She arrived with a culture of kefir, some raw milk, brown rice and a book called "Nourishing Traditions". Told me I'm to have some kefir everyday, even starting with a teaspoon would do, red meat, leafy greens, oil and vinegar on them, cook in butter/lard not oil......so essentially a primal/paelo way of eating. I'm to soak the rice overnight before cooking it, all nuts and grains have to be soaked before eating.

Well I don't feel any better but at least I'm eating again. Lost 5kgs in 4 weeks. Still no appetite........damn.

I'm a bit worried about the lactose in the kefir and have googled it. Seems there's some debate as to how much lactose is left in kefir after 24-36 hours of fermenting.

My neighbour bought her husband back from the edge of death last year with this diet. His gut was dead from massive infusions of antibiotics for infections all through his body. He gagged just thinking of food which was most unlike him, he loves food! He's been a para since the age of 4 (now 65) and he's looking the best I've ever seen him. Took months but she was able to restore his gut flora using the kefir she believes and a really good diet of fresh food and red meats for the iron. Eat nothing that goes through a factory, she said.

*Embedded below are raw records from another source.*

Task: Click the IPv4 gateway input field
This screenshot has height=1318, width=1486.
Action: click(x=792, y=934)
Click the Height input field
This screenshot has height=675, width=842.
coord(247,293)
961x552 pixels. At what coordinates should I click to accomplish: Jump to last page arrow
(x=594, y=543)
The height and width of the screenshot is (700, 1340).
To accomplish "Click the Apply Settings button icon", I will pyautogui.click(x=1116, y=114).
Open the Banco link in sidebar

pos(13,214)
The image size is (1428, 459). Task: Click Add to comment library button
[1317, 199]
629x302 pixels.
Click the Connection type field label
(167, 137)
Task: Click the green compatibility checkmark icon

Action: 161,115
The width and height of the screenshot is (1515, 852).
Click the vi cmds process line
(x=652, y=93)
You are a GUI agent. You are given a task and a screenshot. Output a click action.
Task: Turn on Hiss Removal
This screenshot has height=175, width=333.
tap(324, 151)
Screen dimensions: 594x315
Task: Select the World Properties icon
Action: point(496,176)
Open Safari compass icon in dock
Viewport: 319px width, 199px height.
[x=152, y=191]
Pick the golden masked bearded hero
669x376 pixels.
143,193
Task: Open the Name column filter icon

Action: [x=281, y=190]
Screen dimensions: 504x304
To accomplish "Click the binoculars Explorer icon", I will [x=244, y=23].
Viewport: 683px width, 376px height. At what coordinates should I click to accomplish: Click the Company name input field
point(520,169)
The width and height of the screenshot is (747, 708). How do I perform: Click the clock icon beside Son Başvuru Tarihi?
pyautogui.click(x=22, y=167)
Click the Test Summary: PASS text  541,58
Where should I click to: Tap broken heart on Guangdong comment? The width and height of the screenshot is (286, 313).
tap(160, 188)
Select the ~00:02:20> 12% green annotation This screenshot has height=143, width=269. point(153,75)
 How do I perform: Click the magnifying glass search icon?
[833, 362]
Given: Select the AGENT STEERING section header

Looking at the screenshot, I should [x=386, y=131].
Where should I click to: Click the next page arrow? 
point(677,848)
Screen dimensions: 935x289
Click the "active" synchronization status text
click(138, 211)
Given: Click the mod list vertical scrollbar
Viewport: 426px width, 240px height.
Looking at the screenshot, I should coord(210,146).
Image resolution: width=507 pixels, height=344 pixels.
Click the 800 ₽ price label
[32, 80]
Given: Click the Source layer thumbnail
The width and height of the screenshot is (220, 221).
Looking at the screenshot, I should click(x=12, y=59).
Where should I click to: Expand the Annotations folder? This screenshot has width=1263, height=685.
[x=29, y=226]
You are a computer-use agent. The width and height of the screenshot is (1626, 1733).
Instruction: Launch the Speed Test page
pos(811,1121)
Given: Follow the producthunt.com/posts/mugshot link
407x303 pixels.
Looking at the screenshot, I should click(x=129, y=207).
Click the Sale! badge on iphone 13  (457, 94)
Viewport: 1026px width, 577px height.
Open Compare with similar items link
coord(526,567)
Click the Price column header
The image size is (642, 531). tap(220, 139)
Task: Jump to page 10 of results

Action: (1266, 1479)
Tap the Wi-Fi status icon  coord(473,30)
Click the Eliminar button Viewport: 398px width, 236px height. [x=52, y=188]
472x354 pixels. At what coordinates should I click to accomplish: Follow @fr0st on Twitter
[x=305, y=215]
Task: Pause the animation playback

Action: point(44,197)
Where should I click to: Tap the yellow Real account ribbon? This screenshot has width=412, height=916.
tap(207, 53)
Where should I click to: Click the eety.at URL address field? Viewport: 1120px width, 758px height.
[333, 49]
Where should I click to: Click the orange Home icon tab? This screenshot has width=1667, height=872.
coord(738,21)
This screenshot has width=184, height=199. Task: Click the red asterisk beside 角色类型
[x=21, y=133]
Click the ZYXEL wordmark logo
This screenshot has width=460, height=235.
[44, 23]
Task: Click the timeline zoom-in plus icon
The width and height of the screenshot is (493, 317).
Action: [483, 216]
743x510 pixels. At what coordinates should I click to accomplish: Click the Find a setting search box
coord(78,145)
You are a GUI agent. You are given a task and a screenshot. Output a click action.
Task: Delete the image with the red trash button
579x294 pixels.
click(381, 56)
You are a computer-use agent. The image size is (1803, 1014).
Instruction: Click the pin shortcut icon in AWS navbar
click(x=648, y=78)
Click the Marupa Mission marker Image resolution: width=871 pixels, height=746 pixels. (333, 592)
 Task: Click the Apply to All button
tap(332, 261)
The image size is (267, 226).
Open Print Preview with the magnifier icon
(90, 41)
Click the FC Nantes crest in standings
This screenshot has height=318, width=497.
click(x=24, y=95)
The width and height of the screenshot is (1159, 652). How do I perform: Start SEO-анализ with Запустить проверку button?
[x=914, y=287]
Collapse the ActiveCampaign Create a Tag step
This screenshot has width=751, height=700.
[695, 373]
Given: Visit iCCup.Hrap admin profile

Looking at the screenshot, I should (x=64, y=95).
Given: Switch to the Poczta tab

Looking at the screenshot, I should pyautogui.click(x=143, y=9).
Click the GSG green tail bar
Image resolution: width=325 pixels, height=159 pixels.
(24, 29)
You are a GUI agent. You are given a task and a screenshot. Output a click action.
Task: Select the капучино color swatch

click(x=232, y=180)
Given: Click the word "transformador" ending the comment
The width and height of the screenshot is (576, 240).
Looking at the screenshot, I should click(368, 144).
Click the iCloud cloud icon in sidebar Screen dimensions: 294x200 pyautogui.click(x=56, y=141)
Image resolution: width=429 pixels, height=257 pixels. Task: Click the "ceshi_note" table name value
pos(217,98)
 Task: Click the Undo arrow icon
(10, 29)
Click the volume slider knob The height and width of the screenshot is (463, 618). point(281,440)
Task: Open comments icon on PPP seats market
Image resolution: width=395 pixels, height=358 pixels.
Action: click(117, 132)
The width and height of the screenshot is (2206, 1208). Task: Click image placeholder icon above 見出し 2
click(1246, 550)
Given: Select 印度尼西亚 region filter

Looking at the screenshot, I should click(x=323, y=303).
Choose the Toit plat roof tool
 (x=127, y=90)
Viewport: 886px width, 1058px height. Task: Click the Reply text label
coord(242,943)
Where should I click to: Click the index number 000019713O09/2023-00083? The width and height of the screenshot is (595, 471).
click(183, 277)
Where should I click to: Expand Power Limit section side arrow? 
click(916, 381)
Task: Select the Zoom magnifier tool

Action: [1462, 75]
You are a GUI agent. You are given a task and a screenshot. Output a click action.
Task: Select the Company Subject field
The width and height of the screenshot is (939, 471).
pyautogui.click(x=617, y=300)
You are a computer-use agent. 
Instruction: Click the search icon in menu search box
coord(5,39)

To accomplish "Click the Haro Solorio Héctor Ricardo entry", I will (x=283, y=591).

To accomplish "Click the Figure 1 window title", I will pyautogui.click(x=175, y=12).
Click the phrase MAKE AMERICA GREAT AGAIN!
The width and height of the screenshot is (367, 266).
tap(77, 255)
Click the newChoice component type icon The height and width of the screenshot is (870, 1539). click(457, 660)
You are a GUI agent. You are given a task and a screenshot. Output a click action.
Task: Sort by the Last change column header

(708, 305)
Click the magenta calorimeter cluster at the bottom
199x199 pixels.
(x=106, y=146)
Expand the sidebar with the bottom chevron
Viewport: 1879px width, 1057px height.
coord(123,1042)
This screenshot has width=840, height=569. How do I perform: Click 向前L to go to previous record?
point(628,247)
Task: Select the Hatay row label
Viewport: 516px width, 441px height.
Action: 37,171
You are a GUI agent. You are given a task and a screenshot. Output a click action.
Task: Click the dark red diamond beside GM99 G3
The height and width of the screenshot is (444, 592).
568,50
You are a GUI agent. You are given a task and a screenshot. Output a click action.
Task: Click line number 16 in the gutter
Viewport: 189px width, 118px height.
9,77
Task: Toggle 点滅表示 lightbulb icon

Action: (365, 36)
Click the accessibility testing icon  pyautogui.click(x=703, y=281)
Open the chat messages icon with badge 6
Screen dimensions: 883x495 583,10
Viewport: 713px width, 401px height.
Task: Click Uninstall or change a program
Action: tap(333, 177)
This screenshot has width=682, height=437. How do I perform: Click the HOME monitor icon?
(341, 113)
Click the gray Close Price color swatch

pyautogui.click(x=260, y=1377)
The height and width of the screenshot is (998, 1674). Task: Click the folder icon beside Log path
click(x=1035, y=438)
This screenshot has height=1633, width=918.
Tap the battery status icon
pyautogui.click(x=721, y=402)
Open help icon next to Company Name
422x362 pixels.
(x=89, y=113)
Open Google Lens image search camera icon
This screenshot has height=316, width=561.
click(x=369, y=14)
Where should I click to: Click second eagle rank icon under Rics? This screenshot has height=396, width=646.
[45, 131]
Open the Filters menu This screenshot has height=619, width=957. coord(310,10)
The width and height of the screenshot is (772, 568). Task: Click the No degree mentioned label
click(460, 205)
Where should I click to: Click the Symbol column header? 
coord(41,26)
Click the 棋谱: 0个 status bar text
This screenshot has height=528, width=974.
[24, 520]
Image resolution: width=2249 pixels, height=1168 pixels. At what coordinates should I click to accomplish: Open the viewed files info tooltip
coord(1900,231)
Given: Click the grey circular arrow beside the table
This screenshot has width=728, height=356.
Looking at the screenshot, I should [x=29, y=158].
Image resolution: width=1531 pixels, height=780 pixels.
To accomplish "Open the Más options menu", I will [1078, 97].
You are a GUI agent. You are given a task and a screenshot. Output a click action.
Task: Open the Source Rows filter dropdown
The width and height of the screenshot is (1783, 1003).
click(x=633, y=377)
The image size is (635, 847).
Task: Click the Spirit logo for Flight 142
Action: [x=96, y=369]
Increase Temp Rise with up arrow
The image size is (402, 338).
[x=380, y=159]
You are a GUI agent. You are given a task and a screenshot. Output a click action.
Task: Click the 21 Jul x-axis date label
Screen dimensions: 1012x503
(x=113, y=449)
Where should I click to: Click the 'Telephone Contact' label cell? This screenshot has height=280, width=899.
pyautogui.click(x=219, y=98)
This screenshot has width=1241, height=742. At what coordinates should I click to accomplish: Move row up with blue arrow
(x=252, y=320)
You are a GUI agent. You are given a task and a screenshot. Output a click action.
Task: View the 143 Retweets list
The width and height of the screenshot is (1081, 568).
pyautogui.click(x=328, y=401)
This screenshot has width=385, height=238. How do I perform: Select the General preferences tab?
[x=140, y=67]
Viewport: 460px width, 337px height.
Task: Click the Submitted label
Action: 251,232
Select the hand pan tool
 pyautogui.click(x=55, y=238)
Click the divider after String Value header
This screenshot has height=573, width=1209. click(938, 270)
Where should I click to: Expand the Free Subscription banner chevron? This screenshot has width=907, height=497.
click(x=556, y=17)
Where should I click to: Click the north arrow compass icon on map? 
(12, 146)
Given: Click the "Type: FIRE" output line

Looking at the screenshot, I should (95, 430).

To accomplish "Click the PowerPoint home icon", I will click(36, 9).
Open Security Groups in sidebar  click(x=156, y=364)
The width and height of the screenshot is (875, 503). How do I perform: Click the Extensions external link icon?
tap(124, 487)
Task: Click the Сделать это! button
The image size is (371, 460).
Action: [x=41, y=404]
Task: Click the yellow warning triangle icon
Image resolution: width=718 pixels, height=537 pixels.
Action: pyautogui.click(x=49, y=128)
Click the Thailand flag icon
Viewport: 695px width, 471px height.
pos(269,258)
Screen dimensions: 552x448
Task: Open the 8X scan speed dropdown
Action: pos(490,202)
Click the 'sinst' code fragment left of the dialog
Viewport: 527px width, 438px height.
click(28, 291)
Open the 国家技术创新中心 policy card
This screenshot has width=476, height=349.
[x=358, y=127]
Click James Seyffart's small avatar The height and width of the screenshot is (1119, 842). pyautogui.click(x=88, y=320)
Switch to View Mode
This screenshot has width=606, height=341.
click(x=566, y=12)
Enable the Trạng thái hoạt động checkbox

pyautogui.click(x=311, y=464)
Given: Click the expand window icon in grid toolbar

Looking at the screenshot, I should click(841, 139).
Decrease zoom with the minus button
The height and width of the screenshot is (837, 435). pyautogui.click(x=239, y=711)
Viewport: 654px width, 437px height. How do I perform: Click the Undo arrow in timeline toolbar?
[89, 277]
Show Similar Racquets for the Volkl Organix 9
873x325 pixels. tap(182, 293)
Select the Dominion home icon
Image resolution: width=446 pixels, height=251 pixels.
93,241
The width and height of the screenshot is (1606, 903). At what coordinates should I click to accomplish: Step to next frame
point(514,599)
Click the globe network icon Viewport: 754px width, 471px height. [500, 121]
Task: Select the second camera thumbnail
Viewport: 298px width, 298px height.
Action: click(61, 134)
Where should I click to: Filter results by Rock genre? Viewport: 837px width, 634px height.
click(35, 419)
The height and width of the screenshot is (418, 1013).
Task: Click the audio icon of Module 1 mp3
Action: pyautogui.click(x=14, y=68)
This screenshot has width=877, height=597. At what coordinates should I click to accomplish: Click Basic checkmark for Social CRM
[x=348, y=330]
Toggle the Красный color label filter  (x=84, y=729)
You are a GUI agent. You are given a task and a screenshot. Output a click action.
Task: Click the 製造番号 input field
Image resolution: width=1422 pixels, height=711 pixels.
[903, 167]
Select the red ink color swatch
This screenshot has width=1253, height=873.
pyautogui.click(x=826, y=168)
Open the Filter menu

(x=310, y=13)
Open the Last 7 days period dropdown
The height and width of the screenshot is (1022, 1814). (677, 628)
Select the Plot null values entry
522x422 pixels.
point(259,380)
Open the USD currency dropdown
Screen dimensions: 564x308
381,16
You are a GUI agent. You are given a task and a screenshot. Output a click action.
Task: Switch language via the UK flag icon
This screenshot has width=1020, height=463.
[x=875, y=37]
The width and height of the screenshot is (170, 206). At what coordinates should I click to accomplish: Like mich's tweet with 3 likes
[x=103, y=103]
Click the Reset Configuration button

If the nausea would stop, I would feel a lot better about everything!

Off to have a Complex B shot this morning to see if that does anything. Gave myself a B12 last week and that didn't do anything but then my bloodwork shows my B12 levels are normal.

Sent hair samples off yesterday for analysis, be interesting to see those results. Now have chunks of hair missing from the back of my head <_<

I feel I need to be allergy tested for what foods I could be reacting to, might make my life around food a bit easier.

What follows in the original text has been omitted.